#### SELECTED TEXT
· · · · · · ·
When a federal claim has been presented to a state court and the state court has denied relief, it may be presumed that the state court adjudicated the claim on the merits in the absence of any indication or state-law procedural principles to the contrary.
Harrington v. Richter, — U.S. ——, 181 S.Ct. 770, 784-85, 178 L.Ed.2d 624 (2011).
As the Supreme Court plainly stated, once a claim for relief has been presented to, and denied by, a state court, we are to presume that a state court adjudicated the merits of that claim in the absence of either of two things: “any indication or state-law procedural principles to the contrary.” Id. (emphasis added). Today, the majority reads out the disjunctive and extends Richter’s, presumption to all claims presented to the state court, excepting only those denied purely on procedural grounds and eliminating any provision for non-procedural “indications” that a state *982court failed to actually adjudicate the merits of a claim. In the words of the majority, “[A]n ‘adjudication on the merits’ is best defined as any state court decision that does not rest solely on a state procedural bar.” Majority Op. at 968 (emphasis added).4 Or, as rephrased later in that paragraph, “[U]nless the state court clearly states that its decision was based solely on a state procedural rule, we will presume that the state court has rendered an adjudication on the merits when the petitioner’s claim ‘is the same claim rejected’ by the state court.” Id. at 969 (quoting Early v. Packer, 537 U.S. 3, 8, 123 S.Ct. 362, 154 L.Ed.2d 263 (2002) (per curiam)).5
Though this sweeping rule is both clear and easily administrable, it ignores the basic elements that comprise an actual adjudication on the merits (discussed above) and unnecessarily conflicts with a segment of our Circuit’s doctrine, as well as Supreme Court case law, that strives to strike an honest balance between respecting the prerogatives of the state courts while ensuring that every habeas petitioner has an actual and meaningful opportunity to seek redress for constitutional violations.6 See Rompilla v. Beard, 545 U.S. 374, 390, 125 S.Ct. 2456, 162 L.Ed.2d 360 (2005); Wiggins v. Smith, 539 U.S. 510, 534, 123 S.Ct. 2527, 156 L.Ed.2d 471 (2003); Hammond v. Hall, 586 F.3d 1289, 1306 (11th Cir.2009); Espy v. Massac, 443 F.3d 1362, 1364-65 (11th Cir.2006); Davis v. Sec’y for Dept. of Corrs., 341 F.3d 1310, 1313 (11th Cir.2003) (per curiam); Romine v. Head, 253 F.3d 1349, 1365 (11th Cir. 2001).
· · · · · · ·
#### SOURCE DATA

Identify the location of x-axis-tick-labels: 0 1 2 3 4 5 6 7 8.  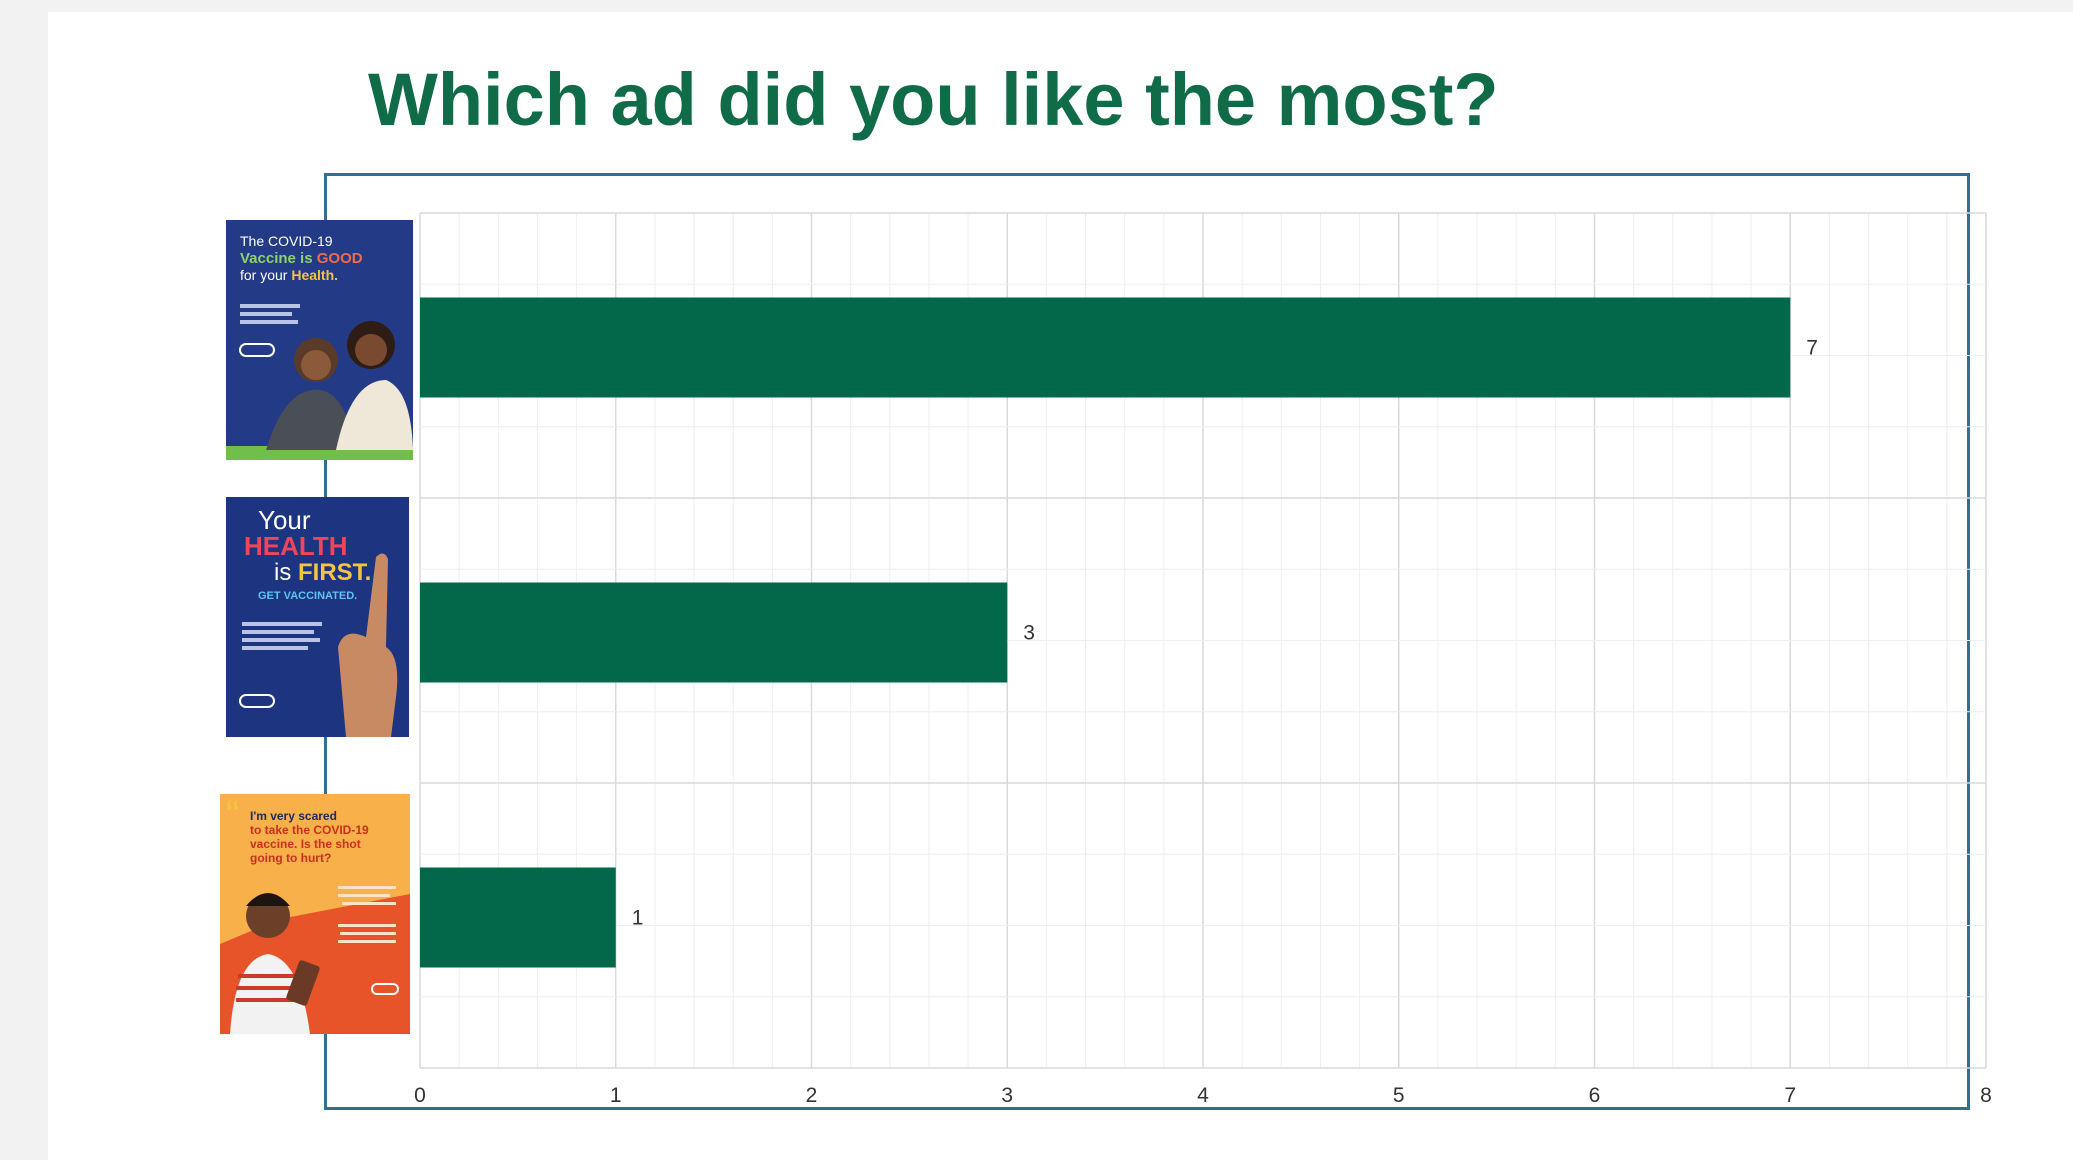
(1203, 1096).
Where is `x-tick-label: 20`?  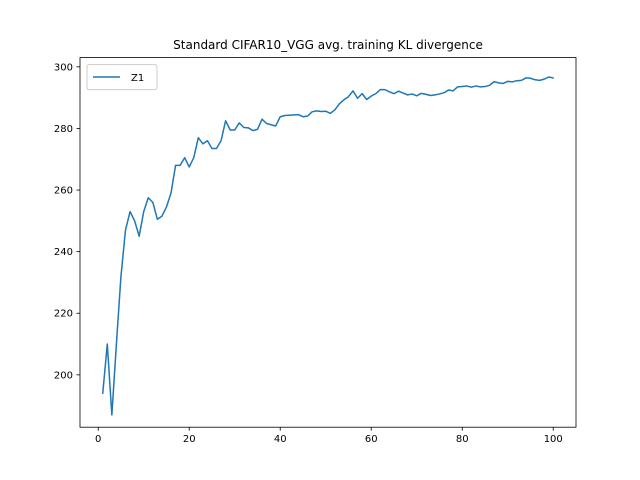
· · · · · · ·
#### INSTRUCTION A
In the habeas excerpt, how does the majority define an "adjudication on the merits"?
#### INSTRUCTION B
Write out the stretch of the habeas excerpt from "When a federal" through "L.Ed.2d 624 (2011).".

#### WRITTEN RESPONSE A
As any state court decision that does not rest solely on a state procedural bar.

#### WRITTEN RESPONSE B
When a federal claim has been presented to a state court and the state court has denied relief, it may be presumed that the state court adjudicated the claim on the merits in the absence of any indication or state-law procedural principles to the contrary.
Harrington v. Richter, — U.S. ——, 181 S.Ct. 770, 784-85, 178 L.Ed.2d 624 (2011).